可脑海中的记忆清清楚楚告诉自己,安姨在骗他。
不仅如此,就连母亲的死因安姨都对他有所隐瞒,每次提到父亲时浑身上下透着的姿态都是防备与厌恶。
或许当年误会父亲的人,不只母亲一人。
可即便如此,多年来的感情和从始而终的陪伴,都让他相信安姨对自己没有坏心思,只以为安姨也是被蒙蔽在其中的一员,便没有告诉她自己体内忘忧蛊己解的事。

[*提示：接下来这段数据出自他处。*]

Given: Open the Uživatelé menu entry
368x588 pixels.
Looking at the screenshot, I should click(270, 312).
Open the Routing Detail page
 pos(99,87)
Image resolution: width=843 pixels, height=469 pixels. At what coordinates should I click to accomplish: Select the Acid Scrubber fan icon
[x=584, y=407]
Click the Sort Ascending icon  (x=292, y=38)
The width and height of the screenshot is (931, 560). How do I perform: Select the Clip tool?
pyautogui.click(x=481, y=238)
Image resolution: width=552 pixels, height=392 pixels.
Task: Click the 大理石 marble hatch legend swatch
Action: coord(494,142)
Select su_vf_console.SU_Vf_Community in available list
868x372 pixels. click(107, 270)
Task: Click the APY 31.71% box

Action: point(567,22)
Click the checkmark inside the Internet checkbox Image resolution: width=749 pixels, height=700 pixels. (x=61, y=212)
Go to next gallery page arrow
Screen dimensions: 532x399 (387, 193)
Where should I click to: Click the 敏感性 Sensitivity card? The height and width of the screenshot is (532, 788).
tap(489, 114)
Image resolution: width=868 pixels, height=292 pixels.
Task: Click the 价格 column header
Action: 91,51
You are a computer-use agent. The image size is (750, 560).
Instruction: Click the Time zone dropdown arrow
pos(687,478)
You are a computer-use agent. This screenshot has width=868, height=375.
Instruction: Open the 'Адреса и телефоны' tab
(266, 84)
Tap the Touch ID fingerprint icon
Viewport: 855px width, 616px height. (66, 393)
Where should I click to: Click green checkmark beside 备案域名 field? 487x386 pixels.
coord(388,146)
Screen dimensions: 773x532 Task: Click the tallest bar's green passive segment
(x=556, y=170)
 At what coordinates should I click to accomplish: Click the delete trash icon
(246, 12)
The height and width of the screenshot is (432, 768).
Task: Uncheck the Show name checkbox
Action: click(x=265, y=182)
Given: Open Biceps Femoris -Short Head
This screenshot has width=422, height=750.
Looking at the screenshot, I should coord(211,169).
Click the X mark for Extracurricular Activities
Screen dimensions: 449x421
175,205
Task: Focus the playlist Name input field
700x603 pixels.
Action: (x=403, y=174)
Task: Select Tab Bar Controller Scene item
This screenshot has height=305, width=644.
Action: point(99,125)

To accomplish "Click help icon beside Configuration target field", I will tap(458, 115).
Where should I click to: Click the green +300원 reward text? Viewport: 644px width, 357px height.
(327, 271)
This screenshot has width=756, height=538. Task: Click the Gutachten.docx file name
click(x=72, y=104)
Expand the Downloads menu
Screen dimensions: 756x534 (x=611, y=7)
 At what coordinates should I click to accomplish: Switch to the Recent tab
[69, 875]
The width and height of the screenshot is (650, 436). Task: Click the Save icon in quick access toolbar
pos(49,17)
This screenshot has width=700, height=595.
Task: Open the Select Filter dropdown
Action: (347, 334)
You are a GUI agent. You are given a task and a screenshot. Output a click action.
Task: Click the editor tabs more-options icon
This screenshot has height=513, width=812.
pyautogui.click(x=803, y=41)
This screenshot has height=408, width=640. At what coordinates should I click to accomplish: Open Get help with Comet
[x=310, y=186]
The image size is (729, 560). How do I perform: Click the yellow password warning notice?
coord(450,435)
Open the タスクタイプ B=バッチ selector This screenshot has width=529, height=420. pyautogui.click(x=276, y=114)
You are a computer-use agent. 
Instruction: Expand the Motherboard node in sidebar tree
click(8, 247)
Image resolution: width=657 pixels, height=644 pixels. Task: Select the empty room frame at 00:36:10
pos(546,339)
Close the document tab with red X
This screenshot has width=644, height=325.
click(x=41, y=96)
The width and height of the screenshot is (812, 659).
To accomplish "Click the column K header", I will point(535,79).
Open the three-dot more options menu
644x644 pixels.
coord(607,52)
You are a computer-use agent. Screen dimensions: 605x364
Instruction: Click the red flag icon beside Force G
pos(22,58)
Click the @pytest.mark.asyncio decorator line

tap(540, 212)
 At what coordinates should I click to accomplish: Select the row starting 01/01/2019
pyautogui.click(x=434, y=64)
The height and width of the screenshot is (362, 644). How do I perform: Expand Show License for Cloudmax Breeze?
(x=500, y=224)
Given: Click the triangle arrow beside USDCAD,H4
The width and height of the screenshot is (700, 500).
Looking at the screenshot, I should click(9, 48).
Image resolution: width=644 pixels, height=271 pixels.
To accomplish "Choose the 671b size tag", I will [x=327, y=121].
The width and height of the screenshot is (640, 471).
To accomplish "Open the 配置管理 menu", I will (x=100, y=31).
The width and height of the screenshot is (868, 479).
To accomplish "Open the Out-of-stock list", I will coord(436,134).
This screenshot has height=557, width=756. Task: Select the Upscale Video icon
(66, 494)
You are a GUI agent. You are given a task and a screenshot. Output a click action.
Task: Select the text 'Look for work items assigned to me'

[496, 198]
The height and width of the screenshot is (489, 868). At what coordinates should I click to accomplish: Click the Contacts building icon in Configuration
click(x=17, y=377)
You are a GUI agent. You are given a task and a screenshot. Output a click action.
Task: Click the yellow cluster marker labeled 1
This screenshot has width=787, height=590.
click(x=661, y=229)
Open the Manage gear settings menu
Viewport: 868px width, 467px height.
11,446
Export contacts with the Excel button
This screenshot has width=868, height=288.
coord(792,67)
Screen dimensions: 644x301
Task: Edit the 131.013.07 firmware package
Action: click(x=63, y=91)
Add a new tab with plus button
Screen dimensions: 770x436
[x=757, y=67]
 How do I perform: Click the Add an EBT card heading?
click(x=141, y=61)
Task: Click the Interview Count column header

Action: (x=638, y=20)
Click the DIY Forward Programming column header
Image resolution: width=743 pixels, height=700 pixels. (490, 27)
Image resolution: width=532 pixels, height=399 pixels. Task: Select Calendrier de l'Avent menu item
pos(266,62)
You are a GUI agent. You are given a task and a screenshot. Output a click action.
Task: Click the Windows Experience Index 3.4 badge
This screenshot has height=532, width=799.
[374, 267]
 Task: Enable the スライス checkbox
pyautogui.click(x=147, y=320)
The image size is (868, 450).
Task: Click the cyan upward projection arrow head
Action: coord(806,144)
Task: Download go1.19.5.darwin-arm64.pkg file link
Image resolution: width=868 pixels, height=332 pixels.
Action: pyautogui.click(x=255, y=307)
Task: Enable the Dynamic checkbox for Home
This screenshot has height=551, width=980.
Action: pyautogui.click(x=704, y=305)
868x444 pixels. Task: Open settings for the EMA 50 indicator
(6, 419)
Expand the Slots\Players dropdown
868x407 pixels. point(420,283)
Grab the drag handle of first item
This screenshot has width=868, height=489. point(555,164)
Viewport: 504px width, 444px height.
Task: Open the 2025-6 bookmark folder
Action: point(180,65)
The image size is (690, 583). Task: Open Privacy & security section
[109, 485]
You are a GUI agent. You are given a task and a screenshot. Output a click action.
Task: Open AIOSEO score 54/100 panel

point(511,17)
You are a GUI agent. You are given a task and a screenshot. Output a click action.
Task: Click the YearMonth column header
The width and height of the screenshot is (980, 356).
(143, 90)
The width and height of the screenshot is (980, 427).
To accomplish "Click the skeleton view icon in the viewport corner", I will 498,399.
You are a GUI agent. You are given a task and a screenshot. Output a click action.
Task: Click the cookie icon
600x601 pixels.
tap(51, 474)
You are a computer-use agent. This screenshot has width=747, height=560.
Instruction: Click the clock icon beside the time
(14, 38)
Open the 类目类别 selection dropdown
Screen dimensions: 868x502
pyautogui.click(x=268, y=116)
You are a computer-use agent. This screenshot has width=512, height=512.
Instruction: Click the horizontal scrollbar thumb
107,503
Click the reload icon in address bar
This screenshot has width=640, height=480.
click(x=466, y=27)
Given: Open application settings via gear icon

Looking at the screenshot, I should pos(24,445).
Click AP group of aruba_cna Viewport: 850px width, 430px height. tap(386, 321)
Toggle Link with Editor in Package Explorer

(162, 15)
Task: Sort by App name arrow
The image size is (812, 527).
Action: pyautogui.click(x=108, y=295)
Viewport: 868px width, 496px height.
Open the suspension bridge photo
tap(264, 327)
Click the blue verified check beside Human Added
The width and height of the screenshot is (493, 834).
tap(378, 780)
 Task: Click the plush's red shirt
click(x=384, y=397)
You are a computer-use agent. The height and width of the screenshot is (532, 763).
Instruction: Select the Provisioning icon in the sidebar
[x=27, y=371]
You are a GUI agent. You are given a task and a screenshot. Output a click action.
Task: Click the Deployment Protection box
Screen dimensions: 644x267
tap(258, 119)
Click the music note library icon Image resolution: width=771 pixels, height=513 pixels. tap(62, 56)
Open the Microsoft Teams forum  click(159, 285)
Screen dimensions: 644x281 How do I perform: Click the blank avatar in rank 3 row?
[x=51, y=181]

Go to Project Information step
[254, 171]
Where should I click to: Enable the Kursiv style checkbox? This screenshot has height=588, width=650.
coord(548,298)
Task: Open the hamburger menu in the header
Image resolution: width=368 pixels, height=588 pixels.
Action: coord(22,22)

而是准备自己暗中寻找父亲,事后再解开安姨心中的心结。
所以说,这些话他在心中足足憋了三年之久,无人诉说。
此刻,心中的委屈在亲近之人严厉的追问下瞬间涌动而出,让他“滔滔不绝”。
安姨娘却在他这声声反问中踉跄几步,面白如纸地扶住轮椅,脑海中一个令人浑身发冷的猜测冒了出来。
勾连朝臣、祸乱朝纲?
仇视巫族,却心系亲生父亲。。。。。。
所以,他所做的一切全都是为了。。。。。。炎霸天?
不,或许说。。。。。。一切都是为了大炎朝!
荒唐!
简首无比荒谬!
“够了!巫善!”
她忍不住打断这个昔日被自己当做亲生孩子疼的人,红着眼眶厉声呵斥,“我告诉你多少次,你的父亲早在你小的时候就死了!死的透透的!”
“你为何总是不相信我?”
这话她三年前就说过不止一次,两人更是因此大吵一架。
巫善恢复了记忆,不是更应该清楚造成他们母子,以及自己这如今一切的罪魁祸首就是他那该死的亲生父亲吗?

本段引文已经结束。